■ DATASET EXCERPTS
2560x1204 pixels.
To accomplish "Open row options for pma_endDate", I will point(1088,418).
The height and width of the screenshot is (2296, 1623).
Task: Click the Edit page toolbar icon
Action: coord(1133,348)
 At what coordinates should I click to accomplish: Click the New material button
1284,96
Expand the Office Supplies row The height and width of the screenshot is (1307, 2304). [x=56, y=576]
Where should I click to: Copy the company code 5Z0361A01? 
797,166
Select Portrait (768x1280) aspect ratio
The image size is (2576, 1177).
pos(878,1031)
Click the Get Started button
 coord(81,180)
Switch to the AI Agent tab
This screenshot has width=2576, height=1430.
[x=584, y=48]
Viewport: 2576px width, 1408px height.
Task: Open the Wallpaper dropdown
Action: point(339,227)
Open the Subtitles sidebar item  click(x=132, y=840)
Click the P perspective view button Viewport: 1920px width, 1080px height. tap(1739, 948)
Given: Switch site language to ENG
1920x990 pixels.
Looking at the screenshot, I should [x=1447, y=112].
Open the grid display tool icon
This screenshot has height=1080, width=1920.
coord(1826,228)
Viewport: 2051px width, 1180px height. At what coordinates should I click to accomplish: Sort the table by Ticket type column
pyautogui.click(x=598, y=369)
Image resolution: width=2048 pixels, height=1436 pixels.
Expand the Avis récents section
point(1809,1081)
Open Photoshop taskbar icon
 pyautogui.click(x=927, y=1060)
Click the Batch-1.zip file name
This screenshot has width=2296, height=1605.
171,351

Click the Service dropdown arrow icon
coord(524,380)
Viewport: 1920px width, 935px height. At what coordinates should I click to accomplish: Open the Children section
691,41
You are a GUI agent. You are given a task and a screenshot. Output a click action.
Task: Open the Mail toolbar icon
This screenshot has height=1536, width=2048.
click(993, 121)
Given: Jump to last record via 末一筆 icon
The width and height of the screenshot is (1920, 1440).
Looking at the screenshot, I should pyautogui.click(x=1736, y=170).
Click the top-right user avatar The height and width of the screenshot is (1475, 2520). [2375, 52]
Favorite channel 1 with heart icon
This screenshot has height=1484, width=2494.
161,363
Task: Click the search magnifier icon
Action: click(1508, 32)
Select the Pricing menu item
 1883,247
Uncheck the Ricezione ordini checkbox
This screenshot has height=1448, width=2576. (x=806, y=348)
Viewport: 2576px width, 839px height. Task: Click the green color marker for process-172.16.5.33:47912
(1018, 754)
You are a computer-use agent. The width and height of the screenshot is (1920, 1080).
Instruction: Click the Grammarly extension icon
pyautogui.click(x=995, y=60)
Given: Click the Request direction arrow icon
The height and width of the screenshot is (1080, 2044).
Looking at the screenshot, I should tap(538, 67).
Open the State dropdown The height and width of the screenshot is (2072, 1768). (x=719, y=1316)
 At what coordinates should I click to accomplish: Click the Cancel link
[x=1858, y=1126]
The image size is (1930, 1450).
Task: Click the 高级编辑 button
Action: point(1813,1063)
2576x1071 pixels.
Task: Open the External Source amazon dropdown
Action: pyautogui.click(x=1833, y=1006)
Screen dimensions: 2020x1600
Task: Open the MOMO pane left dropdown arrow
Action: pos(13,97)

■ WHAT YOU SHOULD DO
Please reproduce the entire listing. Keep it identical.

■ PROBLEM SOLUTION
2560x1204 pixels.
To accomplish "Open row options for pma_endDate", I will point(1088,418).
The height and width of the screenshot is (2296, 1623).
Task: Click the Edit page toolbar icon
Action: coord(1133,348)
 At what coordinates should I click to accomplish: Click the New material button
1284,96
Expand the Office Supplies row The height and width of the screenshot is (1307, 2304). [x=56, y=576]
Where should I click to: Copy the company code 5Z0361A01? 
797,166
Select Portrait (768x1280) aspect ratio
The image size is (2576, 1177).
pos(878,1031)
Click the Get Started button
 coord(81,180)
Switch to the AI Agent tab
This screenshot has width=2576, height=1430.
[x=584, y=48]
Viewport: 2576px width, 1408px height.
Task: Open the Wallpaper dropdown
Action: point(339,227)
Open the Subtitles sidebar item  click(x=132, y=840)
Click the P perspective view button Viewport: 1920px width, 1080px height. tap(1739, 948)
Given: Switch site language to ENG
1920x990 pixels.
Looking at the screenshot, I should [x=1447, y=112].
Open the grid display tool icon
This screenshot has height=1080, width=1920.
coord(1826,228)
Viewport: 2051px width, 1180px height. At what coordinates should I click to accomplish: Sort the table by Ticket type column
pyautogui.click(x=598, y=369)
Image resolution: width=2048 pixels, height=1436 pixels.
Expand the Avis récents section
point(1809,1081)
Open Photoshop taskbar icon
 pyautogui.click(x=927, y=1060)
Click the Batch-1.zip file name
This screenshot has width=2296, height=1605.
171,351

Click the Service dropdown arrow icon
coord(524,380)
Viewport: 1920px width, 935px height. At what coordinates should I click to accomplish: Open the Children section
691,41
You are a GUI agent. You are given a task and a screenshot. Output a click action.
Task: Open the Mail toolbar icon
This screenshot has height=1536, width=2048.
click(993, 121)
Given: Jump to last record via 末一筆 icon
The width and height of the screenshot is (1920, 1440).
Looking at the screenshot, I should pyautogui.click(x=1736, y=170).
Click the top-right user avatar The height and width of the screenshot is (1475, 2520). [2375, 52]
Favorite channel 1 with heart icon
This screenshot has height=1484, width=2494.
161,363
Task: Click the search magnifier icon
Action: click(1508, 32)
Select the Pricing menu item
 1883,247
Uncheck the Ricezione ordini checkbox
This screenshot has height=1448, width=2576. (x=806, y=348)
Viewport: 2576px width, 839px height. Task: Click the green color marker for process-172.16.5.33:47912
(1018, 754)
You are a computer-use agent. The width and height of the screenshot is (1920, 1080).
Instruction: Click the Grammarly extension icon
pyautogui.click(x=995, y=60)
Given: Click the Request direction arrow icon
The height and width of the screenshot is (1080, 2044).
Looking at the screenshot, I should tap(538, 67).
Open the State dropdown The height and width of the screenshot is (2072, 1768). (x=719, y=1316)
 At what coordinates should I click to accomplish: Click the Cancel link
[x=1858, y=1126]
The image size is (1930, 1450).
Task: Click the 高级编辑 button
Action: point(1813,1063)
2576x1071 pixels.
Task: Open the External Source amazon dropdown
Action: pyautogui.click(x=1833, y=1006)
Screen dimensions: 2020x1600
Task: Open the MOMO pane left dropdown arrow
Action: pos(13,97)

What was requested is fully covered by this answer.